▸ Records from a dataset
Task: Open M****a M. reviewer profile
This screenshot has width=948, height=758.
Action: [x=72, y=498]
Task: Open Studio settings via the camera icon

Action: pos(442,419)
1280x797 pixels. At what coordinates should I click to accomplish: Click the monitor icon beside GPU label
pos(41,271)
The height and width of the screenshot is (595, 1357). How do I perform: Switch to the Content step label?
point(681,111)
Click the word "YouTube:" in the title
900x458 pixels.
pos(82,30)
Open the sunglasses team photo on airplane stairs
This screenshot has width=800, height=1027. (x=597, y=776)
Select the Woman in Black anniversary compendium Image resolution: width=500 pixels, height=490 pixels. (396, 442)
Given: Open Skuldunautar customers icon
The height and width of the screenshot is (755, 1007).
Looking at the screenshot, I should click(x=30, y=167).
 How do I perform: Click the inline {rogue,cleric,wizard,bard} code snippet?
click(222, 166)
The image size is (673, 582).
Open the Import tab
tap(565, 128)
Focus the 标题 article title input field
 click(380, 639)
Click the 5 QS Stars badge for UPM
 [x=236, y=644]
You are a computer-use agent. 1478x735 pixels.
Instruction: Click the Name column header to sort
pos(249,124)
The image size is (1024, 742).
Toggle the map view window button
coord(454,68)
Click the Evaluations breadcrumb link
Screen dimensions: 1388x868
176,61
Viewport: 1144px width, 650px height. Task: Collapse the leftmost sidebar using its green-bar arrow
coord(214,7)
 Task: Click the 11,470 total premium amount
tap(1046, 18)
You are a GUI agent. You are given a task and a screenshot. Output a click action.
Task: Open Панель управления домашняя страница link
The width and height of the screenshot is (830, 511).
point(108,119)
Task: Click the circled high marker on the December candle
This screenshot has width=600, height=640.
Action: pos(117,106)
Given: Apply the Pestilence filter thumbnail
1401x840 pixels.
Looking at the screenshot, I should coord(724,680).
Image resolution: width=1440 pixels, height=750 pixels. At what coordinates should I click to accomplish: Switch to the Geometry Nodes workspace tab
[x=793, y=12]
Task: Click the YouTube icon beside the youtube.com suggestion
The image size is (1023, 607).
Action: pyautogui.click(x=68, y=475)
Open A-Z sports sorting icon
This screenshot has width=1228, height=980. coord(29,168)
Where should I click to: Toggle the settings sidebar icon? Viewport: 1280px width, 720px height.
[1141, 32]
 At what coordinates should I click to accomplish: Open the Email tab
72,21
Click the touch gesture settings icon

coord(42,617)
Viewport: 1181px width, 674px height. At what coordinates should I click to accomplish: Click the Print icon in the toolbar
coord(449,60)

▸ What is expected
From the entries above, copy every line that holds the word "link".

▸ Task response
Click the Evaluations breadcrumb link
Task: Open Панель управления домашняя страница link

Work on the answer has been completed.